WB: Would you say that a spiritual practice, in the sense that you are using the term, is almost an act of resistance against those systems that would bring us down?

MW: I think that’s extremely well said, I think that’s exactly it. But it’s much more difficult than a public form of resistance, which gets the support of the particular collective one is identified with. It’s a private, interior, non-utilitarian exercise. It’s not done because it’s useful. It’s done because it’s a joy and a delight unto itself. You find one thing in the day that you can commit to consistently over time, that is a joy and delight unto itself and you practice that. And that’s the ground of the hope. It’s not a cognitive exercise itself.

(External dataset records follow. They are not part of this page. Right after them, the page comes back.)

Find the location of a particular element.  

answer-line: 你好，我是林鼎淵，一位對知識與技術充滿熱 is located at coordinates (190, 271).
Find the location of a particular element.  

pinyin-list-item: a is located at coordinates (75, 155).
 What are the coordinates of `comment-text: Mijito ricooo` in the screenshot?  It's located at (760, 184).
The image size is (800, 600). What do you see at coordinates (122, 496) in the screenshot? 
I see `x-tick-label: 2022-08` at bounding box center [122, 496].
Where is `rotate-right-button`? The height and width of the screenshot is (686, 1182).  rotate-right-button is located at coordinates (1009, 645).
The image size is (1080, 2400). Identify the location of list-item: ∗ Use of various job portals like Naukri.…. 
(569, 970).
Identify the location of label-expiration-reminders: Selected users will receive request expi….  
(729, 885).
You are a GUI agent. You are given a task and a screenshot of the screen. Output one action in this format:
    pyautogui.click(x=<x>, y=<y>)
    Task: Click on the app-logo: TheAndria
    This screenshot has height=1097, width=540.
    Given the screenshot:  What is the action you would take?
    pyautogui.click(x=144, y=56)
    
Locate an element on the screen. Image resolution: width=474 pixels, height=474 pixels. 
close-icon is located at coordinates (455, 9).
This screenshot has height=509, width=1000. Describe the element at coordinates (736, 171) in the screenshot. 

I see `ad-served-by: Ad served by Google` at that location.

It’s not a head-based exercise, but a heart-based exercise. And that’s a powerful form of resistance to the dictates of a toxic political culture and a toxic consumer culture that would like to deny you the right to initiate such a practice.

WB: One final question. Is there anything you’d like students to know about the Religion department that we can share?

MW: I think the most important thing about an undergraduate education is to discover meaning and purpose for oneself. I don’t think liberal arts education should be primarily designed to equip young adults with particular pre-professional skill sets or to make them self-consciously competitive in the professional marketplace. I think the ideal of the liberal arts is to free young adults and aim them towards the possibilities of envisioning for themselves a life of joy and commitment that they couldn’t have come to without passing through the joy and the trauma of an undergraduate education. So, the religion department celebrates that ideal of full becoming. It’s not unique in that regard. Many, if not most departments have that as their orienting paradigm, but the study of religion in particular highlights the quest for meaning and purpose as central to one’s education and one’s full human becoming. And that’s what I’d like people to know about.

WB: Thank you so much, Professor Wallace. We really appreciate it.

LW: Thank you so, so much.

WB: Hope that you have a lovely semester, and of course we’ll see you around.